SUPPLIED PASSAGE

________________________

The Future of Religious Education: Debating Reform
RE faces very significant challenges. This paper summarises a series of expert discussions about the subject’s future, hosted by Theos in 2017. (2018)
Laura Moulton looks at why a growing minority of evangelicals in the US are voting for the Democrats. 02/11/2018
A growing minority of evangelicals in the US are rejecting the narrative that their religious identity equates to support of Donald Trump. Their backing was crucial to his election in 2016; exit polls revealed he won 81 per cent of the white evangelical vote, accounting for about a third of his coalition. In general evangelicals remain reliably Republican voters, but in the run up to the US midterms on November 6th we’ve seen a surge of ‘resistance’ movements to mobilise evangelicals for the Democrats, including nation–wide bus tours, revivals on university campuses, manifestos by faith leaders, and grassroots ‘get–out–the–vote’ initiatives. They are facing an uphill battle, but regardless of what happens on polling day they’ve already achieved two remarkable results: the press have noticed, and so have the Democrats.
Particularly popular and successful examples include Doug Pagitt’s Vote Common Good (funded in part by Democratic donors) and Shane Claiborne’s Red Letter Christians. As for who they hope to reach, recent polling and reporting suggests evangelical women may be particularly receptive to their message, but whilst these movements have met with success in mobilising those sympathetic to their cause, there remains some ambiguity about how far this message can reach into the Republican/evangelical base. Nevertheless, what’s most interesting about these movements is that they frame their rejection of Trump and his policies in explicitly theological terms; they are urging others to switch to voting Democrat not in spite of their faith, but because of it.
Donald Trump isn’t on the ballot in the upcoming elections, but they are effectively a referendum on his presidency so far. Polling suggests the Democrats are ahead in the generic ballot and are in with a fighting chance of flipping the House (all 435 seats are up for grabs) but the Republicans will probably maintain control of the Senate, perhaps even increasing their majority, currently 51–49.
The white evangelical vote is particularly important to the Senate elections. When safe seats are factored out there are around 10 competitive races, most of which are in seats currently held by the Democrats. Of these, the Democrats are really in trouble in about six, and most of these are in red states that Trump won by big margins in 2016. This means many of the voters who helped elect the president are the same ones who will determine these races, and red states tend to have high white evangelical populations. The Senate has longer terms than the House, gives smaller, less populous states a stronger legislative position in Washington, and performs certain crucial roles independently (such as Supreme Court confirmations). These evangelical voters will be determinative to the remainder of the Trump presidency, and the extent to which Republicans are able to advance their legislative agenda before 2020.
Defining who is or isn’t an evangelical in the US is a fraught process, complicated because the term often functions as a ‘self–descriptor’ in polling. So, whilst Pew’s 2014 religious landscape survey found 25.4 per cent of Americans identify with evangelical Protestantism, analysis from The Barna Group (which uses nine strictly belief–based questions) puts this figure at closer to six per cent. Theos’ Paul Bickley provided detailed analysis of these discrepancies and their significance shortly after the 2016 election.

________________________

DATA EXTRACT
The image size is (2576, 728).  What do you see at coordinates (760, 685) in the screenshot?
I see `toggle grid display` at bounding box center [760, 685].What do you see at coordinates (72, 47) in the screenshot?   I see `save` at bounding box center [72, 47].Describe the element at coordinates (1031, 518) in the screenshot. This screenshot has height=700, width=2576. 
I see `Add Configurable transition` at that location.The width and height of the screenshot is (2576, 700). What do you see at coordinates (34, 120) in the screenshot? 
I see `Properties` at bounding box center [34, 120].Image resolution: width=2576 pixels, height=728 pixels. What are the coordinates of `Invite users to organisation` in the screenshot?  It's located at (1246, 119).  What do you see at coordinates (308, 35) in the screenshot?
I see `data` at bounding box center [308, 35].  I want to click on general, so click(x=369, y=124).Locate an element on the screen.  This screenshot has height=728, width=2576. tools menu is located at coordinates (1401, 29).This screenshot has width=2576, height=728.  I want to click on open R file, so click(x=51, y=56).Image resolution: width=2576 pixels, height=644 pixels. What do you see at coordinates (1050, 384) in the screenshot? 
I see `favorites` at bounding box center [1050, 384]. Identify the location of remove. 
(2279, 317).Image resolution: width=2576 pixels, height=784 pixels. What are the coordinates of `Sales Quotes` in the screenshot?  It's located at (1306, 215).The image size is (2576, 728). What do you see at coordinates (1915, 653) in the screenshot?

________________________

PROMPT A
Set down the article on US evangelicals word for word from "Particularly popular and" up to and including "because of it.".
PROMPT B
In the article on US evangelicals, what share of the white evangelical vote did exit polls show Trump winning in 2016?
The data above is separate material and has no connection to the article on US evangelicals.

FINAL ANSWER A
Particularly popular and successful examples include Doug Pagitt’s Vote Common Good (funded in part by Democratic donors) and Shane Claiborne’s Red Letter Christians. As for who they hope to reach, recent polling and reporting suggests evangelical women may be particularly receptive to their message, but whilst these movements have met with success in mobilising those sympathetic to their cause, there remains some ambiguity about how far this message can reach into the Republican/evangelical base. Nevertheless, what’s most interesting about these movements is that they frame their rejection of Trump and his policies in explicitly theological terms; they are urging others to switch to voting Democrat not in spite of their faith, but because of it.

FINAL ANSWER B
81 percent